Rodotà, Rodotà, Rodotà. Il nome del giurista diventa mantra, urlo, appello. «Se votato da Pd, Sel e M5S dal quarto turno avrebbe la maggioranza necessaria per essere eletto. Perché no? Bersani questo lo devi spiegare al Paese. Perché no? Se non c'è un motivo allora significa che ci sono dei motivi inconfessabili. Perché no Bersani?», grida Grillo. E Vito Crimi, capogruppo in Senato, guida l'acclamazione dei 162 parlamentari a cinque stelle per il giurista di origini calabresi, in un video rilanciato da Claudio Messora, responsabile della comunicazione al Senato, che lo posta sul suo blog byoblu.com. «Se il Pd voterà Stefano Rodotà al Colle si apriranno praterie per il governo dei cittadini e non più dei partiti», sussurra qualcuno al termine dell'assemblea mattutina dei parlamentari a cinque stelle. E pensare che oggi doveva essere il giorno dell'incontro tra gli esponenti del Pd e quelli del M5S per trovare un'intesa. Tutto inutile ora. Tutto saltato.

Lo spettacolo della rovina del Pd è talmente grandioso che anche le parole solitamente anabolizzate di Grillo sembrano esili. Richiesto di un commento mentre asserragliato nel suo camper si riposa dopo l'appuntamento pomeridiano di Tolmezzo, il comico non infierisce. Non risponde al giornalista che gli comunica il flop di Prodi e a chi gli chiede cosa succederebbe se il Pd votasse per Rodotà risponde serafico: «Che vincerebbe Rodotà».
È come se ogni giorno Grillo sparasse a salve e vedesse dopo un po' i propri nemici cadere comunque feriti. La parola nemici non è casuale: la usa lo stesso Grillo ricordando quando gli fu impedito di partecipare alle primarie del Pd perché ritenuto ostile. «Ora non siamo ostili, ora siamo nemici». E allora mai smettere di mettere cartucce nel fucile: «Destra e sinistra hanno inciuciato per 25 anni, si sono passati la borraccia come Coppi e Bartali, gli inciucetti di nascosto. Hanno disintegrato un Paese e la colpa oggi di chi è? Di noi, perché siamo noi che creiamo l'ingovernabilità», dice. «Il Pd invece di fare manifestazioni in piazza contro la povertà faccia un assegno e dia indietro i 42 milioni di euro di rimborso elettorale», insiste.

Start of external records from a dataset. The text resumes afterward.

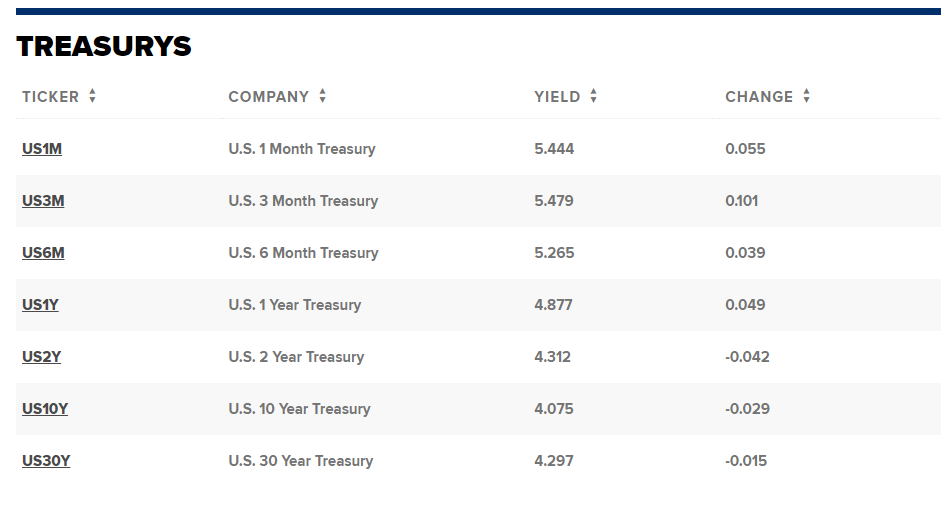Click the Company column sort arrows
Viewport: 949px width, 513px height.
(x=323, y=96)
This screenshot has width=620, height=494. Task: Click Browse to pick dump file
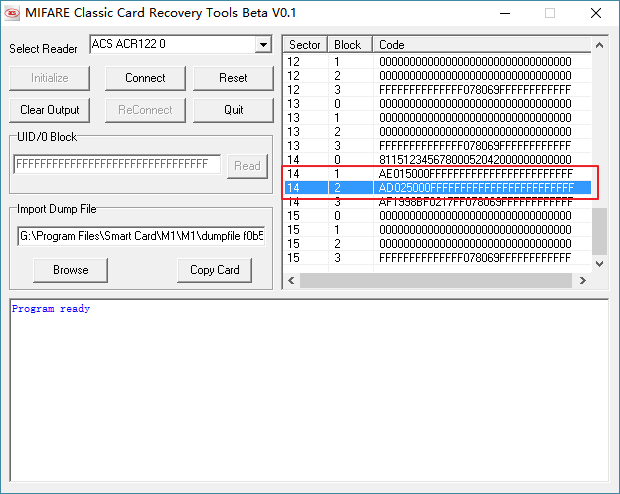70,270
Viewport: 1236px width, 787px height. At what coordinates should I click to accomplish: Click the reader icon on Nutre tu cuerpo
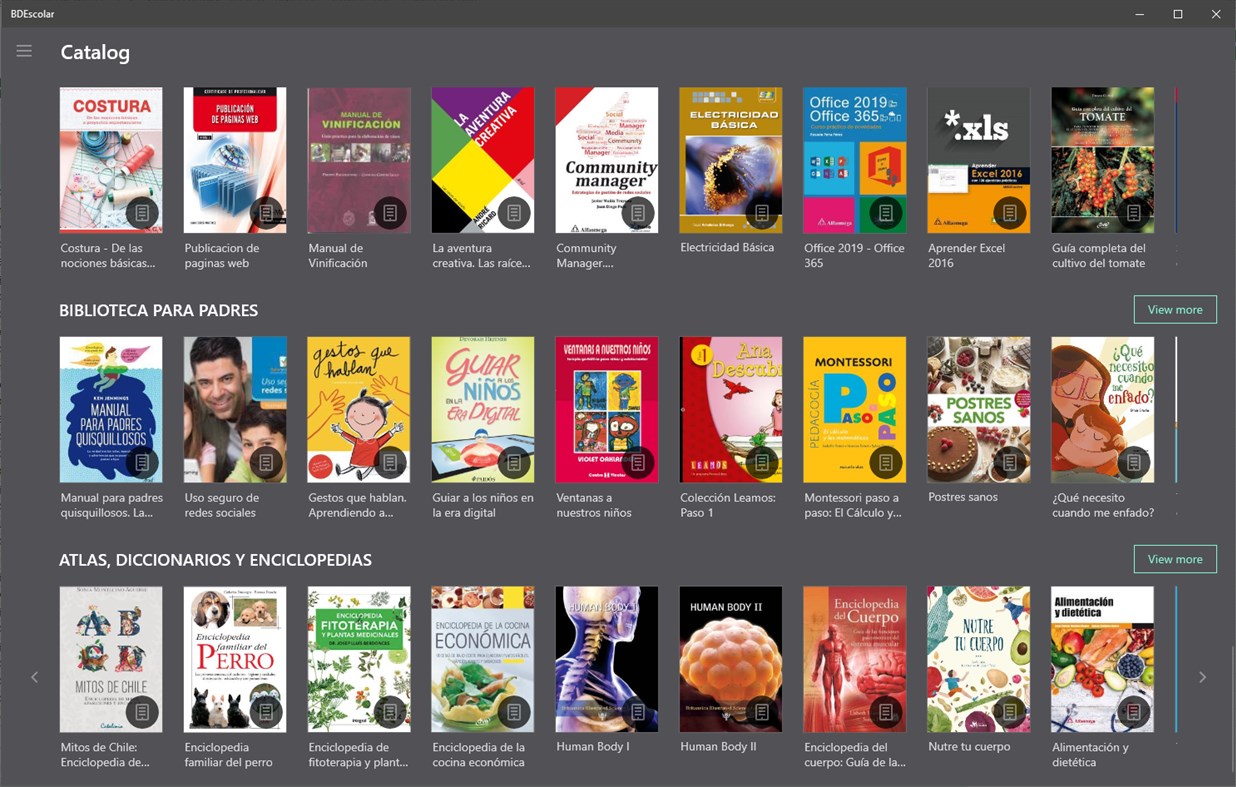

Redige il de profundis della vecchia politica: «Abbiamo mandato a casa cinque partiti in due mesi, sono spariti Udc, Fli e Di Pietro, fra poco si rompe anche il Pd e poi seguirà il Pdl». Poi il comico se la prende anche con i senatori a vita: «Noi li vogliamo togliere. Ma a cosa servono? I senatori devono essere riconosciuti? Gli diamo una targa, le scarpette d'argento e poi fuori dai coglioni».